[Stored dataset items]

+===+

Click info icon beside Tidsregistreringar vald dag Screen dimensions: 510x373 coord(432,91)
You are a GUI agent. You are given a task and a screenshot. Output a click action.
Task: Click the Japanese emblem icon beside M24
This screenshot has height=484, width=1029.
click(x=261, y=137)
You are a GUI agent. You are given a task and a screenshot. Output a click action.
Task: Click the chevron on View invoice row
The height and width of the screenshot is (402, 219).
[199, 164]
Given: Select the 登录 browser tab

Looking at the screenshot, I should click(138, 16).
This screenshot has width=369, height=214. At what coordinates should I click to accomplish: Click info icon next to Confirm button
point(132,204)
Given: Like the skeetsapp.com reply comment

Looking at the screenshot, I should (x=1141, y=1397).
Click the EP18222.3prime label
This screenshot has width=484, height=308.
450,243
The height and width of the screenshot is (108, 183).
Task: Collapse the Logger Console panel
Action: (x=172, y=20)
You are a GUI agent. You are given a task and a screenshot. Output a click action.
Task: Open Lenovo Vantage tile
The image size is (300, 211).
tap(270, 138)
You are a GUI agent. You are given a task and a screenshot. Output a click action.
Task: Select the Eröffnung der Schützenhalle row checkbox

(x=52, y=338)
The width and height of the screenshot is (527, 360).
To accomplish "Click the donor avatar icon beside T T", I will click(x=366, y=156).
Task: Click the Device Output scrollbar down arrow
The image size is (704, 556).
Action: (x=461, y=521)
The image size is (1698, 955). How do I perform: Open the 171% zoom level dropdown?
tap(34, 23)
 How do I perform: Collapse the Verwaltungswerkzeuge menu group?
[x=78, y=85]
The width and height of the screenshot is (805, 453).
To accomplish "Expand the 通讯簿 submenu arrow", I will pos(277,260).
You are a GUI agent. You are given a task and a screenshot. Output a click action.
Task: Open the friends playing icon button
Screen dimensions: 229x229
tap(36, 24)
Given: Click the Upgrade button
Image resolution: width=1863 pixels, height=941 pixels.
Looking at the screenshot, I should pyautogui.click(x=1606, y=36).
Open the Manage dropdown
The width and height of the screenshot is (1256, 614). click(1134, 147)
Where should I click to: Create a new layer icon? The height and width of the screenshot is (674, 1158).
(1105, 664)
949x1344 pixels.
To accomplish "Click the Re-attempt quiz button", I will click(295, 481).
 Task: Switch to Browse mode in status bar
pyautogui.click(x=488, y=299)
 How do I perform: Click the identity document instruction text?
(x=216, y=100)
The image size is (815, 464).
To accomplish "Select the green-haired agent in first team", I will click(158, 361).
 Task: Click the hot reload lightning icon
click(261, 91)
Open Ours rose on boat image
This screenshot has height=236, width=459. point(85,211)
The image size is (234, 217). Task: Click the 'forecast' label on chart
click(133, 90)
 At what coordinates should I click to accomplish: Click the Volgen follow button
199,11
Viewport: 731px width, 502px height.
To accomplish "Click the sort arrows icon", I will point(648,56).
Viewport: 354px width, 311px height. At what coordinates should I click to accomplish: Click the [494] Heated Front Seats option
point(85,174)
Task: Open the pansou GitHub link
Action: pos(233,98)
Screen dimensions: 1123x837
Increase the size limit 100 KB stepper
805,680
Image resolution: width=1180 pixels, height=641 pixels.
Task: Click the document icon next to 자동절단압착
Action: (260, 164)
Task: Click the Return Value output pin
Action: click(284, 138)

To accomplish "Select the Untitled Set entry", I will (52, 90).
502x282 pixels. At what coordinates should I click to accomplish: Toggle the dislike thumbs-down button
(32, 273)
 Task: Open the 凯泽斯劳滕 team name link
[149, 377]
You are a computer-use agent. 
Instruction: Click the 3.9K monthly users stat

+===+

**Problem to work on**
Copy all lines of the preceding data that hold the word "beside".

**Response box**
Click info icon beside Tidsregistreringar vald dag Screen dimensions: 510x373 coord(432,91)
Task: Click the Japanese emblem icon beside M24
To accomplish "Click the donor avatar icon beside T T", I will click(x=366, y=156).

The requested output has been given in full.